Pharmacology Research Laboratory, University Institute of Pharmaceutical Sciences, Panjab University, Sector 14, Chandigarh, India.
Schizophrenia Division, Centre for Addiction and Mental Health (CAMH), Toronto, ON, Canada.
Eur J Pharmacol. 2024 Nov 15;983:177010. doi: 10.1016/j.ejphar.2024.177010. Epub 2024 Sep 18.

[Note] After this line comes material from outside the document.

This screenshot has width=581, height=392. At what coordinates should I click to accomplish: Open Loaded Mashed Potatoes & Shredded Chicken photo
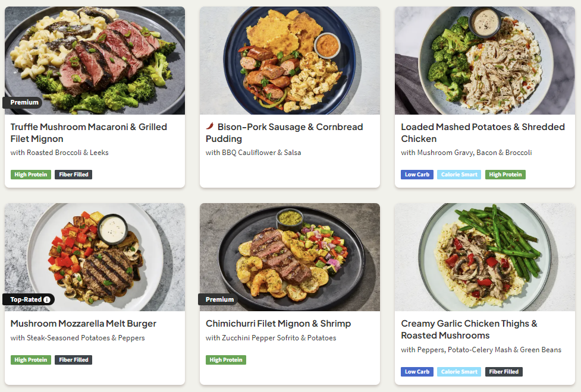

Metabolic comorbidities such as obesity type 2 diabetes, insulin resistance, glucose intolerance, dyslipidemia are the major contributors for lower life expectancy and reduced patient compliance during antipsychotic therapy in patients with severe mental illnesses such as schizophrenia, bipolar disorder, and depression. TRPM8 activation by menthol is also reported to alleviate high fat diet-induced obesity in mice. Additionally, this TRPM8 activation leads to increase in gene expression of thermogenic genes in white adipocytes and dietary menthol was found to increase browning of WAT along with improved glucose utilization. Therefore, we aimed to evaluate the plausible role of TRPM8 channels in olanzapine-induced metabolic alterations in female balb/c mice.
6 weeks olanzapine (6 mg kg, per oral) model was used in female balb/c mice. Pharmacological manipulation of TRPM8 channel was done using menthol and N-(3-aminopropyl)-2-[(3-methylphenyl)methoxy]-N-(2-thienylmethyl)-benzamide (AMTB), the agonist and antagonist respectively.
Menthol co-treatment for six weeks prevented olanzapine-induced metabolic alterations such as weight gain, increased food intake, decreased energy expenditure, adiposity, liver lipid accumulation, systemic inflammation and insulin resistance. Although no significant change in TRPM8 mRNA expression was found in the hypothalamus, however, some of the protective effects of menthol were absent in presence of AMTB indicating possible involvement of TRPM8 channels.
Our results suggest possible therapeutic implications of menthol in the management of antipsychotic-induced weight gain and other metabolic alterations.
肥胖症 2 型糖尿病、胰岛素抵抗、葡萄糖耐受不良、血脂异常等代谢合并症是导致严重精神疾病(如精神分裂症、双相情感障碍和抑郁症)患者预期寿命降低和抗精神病药物治疗依从性降低的主要因素。薄荷醇对 TRPM8 的激活作用也被报道可以减轻高脂肪饮食诱导的肥胖小鼠的肥胖。此外,这种 TRPM8 的激活导致白色脂肪组织中产热基因的表达增加,饮食中的薄荷醇被发现可以增加 WAT 的褐色化,并改善葡萄糖利用。因此,我们旨在评估 TRPM8 通道在奥氮平诱导的雌性 balb/c 小鼠代谢改变中的可能作用。
使用 6 周龄奥氮平(6mg/kg,口服)模型进行雌性 balb/c 小鼠。使用薄荷醇和 N-(3-氨基丙基)-2-[(3-甲基苯基)甲氧基]-N-(2-噻吩基甲基)-苯甲酰胺(AMTB)对 TRPM8 通道进行药理学操作,分别作为激动剂和拮抗剂。
薄荷醇共处理 6 周可预防奥氮平引起的代谢改变,如体重增加、食物摄入增加、能量消耗减少、肥胖、肝脂质堆积、全身炎症和胰岛素抵抗。尽管在下丘脑中未发现 TRPM8 mRNA 表达的显著变化,但在 AMTB 存在的情况下,薄荷醇的一些保护作用消失,表明 TRPM8 通道可能参与其中。
我们的结果表明,薄荷醇在管理抗精神病药引起的体重增加和其他代谢改变方面可能具有治疗意义。